The gum from the bark of Vachellia seyal is edible. The inner bark fibre has a sweet taste and is chewed to make ropes. The gum is used in the treatment of colds and diarrhoea. It has good firewood with pleasant smell. It has also been an important item of export together with Senegalia senegal (Arabic Gum).
In NOvember 2021, the IUCN rated Vachellia seyal "LC". meaning it is of least concern. Despite that, pastoralists in Somaliland consider its decling populations to be of great concern.
Thulin, M (1993) Fabaceae in Flora of Somalia 1: 341-465
Plants trees up to 9 m tall, with flattened crowns; bark on trunk powdery, whie to greenish yellow or orange-red; young branchlets almost glabrous, epidermis reddish, conspicuously flaking off to expose a geyish or reddish powdery under-surface. Stipular spines up to 8 cm long, sometimes basally inflated and fused into "ant galls". Leaves with 3-7 pairs of pinnae; leafelets 11-20 pairs, 3-8 mm wide.
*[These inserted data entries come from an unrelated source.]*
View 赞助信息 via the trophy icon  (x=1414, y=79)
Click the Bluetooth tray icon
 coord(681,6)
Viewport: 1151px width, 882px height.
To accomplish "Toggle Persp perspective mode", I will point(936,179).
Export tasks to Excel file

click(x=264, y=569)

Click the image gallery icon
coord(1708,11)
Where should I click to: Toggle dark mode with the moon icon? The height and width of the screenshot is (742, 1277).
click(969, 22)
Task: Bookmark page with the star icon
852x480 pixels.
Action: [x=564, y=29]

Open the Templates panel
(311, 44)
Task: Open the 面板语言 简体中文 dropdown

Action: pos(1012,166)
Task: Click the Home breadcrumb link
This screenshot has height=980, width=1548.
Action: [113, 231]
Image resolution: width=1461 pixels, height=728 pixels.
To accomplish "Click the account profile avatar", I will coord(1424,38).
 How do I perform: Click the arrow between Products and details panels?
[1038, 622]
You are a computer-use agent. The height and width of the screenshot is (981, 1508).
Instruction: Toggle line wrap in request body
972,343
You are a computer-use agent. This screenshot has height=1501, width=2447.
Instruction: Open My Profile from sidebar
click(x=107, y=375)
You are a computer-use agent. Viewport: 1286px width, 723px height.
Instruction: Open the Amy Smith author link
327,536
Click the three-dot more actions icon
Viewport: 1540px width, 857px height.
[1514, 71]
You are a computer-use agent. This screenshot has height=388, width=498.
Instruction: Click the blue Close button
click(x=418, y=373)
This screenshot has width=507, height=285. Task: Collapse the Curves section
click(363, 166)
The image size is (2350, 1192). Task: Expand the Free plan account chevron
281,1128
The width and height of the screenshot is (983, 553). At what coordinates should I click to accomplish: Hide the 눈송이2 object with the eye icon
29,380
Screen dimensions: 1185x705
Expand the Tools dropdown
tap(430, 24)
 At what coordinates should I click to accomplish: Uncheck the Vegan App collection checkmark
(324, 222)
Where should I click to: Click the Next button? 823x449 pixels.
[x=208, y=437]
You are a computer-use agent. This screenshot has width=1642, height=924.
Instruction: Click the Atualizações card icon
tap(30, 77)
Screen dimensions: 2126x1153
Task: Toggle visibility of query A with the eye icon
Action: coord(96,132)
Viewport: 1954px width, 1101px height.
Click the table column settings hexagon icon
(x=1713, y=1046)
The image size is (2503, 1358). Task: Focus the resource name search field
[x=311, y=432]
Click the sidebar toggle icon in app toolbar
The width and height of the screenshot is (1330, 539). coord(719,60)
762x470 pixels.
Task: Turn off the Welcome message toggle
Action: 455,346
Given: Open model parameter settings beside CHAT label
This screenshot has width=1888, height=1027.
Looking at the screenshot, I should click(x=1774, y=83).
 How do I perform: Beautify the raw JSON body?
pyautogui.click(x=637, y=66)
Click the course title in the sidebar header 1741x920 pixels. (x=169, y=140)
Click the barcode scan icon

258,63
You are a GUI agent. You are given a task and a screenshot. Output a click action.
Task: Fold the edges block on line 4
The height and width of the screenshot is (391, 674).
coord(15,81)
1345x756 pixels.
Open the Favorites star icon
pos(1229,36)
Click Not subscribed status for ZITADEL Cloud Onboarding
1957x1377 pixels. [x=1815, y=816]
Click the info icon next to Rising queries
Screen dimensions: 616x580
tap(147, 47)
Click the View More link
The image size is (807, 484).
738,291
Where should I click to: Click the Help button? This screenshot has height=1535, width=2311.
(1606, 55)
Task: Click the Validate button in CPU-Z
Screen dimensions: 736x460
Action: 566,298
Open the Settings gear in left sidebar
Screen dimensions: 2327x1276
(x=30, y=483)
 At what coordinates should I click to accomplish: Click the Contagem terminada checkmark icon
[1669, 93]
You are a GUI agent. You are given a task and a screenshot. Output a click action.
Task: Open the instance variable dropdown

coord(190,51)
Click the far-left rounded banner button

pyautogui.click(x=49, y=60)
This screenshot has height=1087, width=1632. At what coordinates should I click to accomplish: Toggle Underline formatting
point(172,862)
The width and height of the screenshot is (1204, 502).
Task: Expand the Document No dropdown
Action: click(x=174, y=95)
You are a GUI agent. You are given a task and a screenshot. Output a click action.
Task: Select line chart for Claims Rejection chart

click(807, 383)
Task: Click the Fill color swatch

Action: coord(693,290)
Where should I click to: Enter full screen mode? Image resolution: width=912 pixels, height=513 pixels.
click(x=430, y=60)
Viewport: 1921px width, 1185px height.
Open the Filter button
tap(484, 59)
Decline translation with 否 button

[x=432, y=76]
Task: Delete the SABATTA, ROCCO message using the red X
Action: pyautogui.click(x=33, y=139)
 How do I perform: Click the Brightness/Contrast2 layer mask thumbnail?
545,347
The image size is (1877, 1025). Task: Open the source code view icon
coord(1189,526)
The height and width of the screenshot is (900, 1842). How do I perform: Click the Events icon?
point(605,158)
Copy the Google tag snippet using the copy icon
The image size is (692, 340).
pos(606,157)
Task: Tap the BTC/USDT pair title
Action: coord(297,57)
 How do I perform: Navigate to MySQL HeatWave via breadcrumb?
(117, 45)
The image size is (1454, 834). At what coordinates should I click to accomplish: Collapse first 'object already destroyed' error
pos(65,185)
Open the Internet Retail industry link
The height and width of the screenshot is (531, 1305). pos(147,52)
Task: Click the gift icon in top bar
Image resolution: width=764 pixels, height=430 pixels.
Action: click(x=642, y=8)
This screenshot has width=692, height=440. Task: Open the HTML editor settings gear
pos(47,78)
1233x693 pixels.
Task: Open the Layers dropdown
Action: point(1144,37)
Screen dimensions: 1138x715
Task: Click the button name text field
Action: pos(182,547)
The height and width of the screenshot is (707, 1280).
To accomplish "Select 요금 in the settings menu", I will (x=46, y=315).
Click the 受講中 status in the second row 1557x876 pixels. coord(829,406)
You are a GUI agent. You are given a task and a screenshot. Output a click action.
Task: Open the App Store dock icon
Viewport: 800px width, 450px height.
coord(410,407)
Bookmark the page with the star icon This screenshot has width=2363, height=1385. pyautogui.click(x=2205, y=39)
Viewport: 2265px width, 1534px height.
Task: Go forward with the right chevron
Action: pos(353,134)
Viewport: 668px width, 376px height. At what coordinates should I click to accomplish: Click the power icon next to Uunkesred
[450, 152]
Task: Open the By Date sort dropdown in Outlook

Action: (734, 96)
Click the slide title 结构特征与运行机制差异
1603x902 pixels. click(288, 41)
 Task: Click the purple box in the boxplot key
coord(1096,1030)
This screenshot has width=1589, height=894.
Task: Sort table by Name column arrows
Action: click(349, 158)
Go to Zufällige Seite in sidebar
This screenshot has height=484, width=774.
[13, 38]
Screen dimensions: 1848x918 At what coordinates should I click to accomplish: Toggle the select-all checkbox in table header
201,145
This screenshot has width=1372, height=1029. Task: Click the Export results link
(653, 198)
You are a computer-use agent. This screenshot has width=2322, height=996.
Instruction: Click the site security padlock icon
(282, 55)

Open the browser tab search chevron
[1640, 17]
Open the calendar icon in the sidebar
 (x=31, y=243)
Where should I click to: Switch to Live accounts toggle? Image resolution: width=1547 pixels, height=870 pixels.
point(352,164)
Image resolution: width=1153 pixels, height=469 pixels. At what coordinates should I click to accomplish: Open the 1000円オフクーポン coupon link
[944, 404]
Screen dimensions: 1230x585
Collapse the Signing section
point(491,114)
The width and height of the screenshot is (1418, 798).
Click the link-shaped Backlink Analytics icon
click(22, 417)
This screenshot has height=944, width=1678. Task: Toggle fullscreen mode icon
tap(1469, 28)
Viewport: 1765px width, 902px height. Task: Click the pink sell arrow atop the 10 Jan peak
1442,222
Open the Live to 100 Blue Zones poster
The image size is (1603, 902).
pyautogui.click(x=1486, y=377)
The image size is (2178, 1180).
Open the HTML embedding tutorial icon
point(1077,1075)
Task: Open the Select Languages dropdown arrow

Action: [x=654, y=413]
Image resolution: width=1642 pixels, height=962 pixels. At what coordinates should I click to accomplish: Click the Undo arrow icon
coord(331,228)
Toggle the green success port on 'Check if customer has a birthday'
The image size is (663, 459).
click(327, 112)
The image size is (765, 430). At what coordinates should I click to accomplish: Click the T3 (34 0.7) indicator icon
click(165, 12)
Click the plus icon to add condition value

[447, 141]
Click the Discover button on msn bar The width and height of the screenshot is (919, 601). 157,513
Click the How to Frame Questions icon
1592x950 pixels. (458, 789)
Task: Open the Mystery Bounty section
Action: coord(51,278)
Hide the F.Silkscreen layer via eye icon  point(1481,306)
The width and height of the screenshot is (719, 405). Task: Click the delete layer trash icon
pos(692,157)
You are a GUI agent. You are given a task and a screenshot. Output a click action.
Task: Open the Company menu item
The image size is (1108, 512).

Vachellia seyal is represented by Vachellia seyal var. fistula (Schweinf.) Oliv. It always has some pairs of stipular spines that are paired at the base and the bark is mostly white for greenish-yellow rather than orange red. I grows in woodland and wooded grassland at 1150-1200 m. It is known from region N1 of the Flora of Somalia, Ethiopia, Sudan, and southwards to Malawi and Mozambique.
Vachleiia seyal is an evergreen tree that grows to 10-15m tal. The rusty-coloured, powdered bark is a characteristic feature of the tree. This is where its Somali name Waadhi (creamcoloured) originates from. It is not as common or as widespread as other species of Vachellia.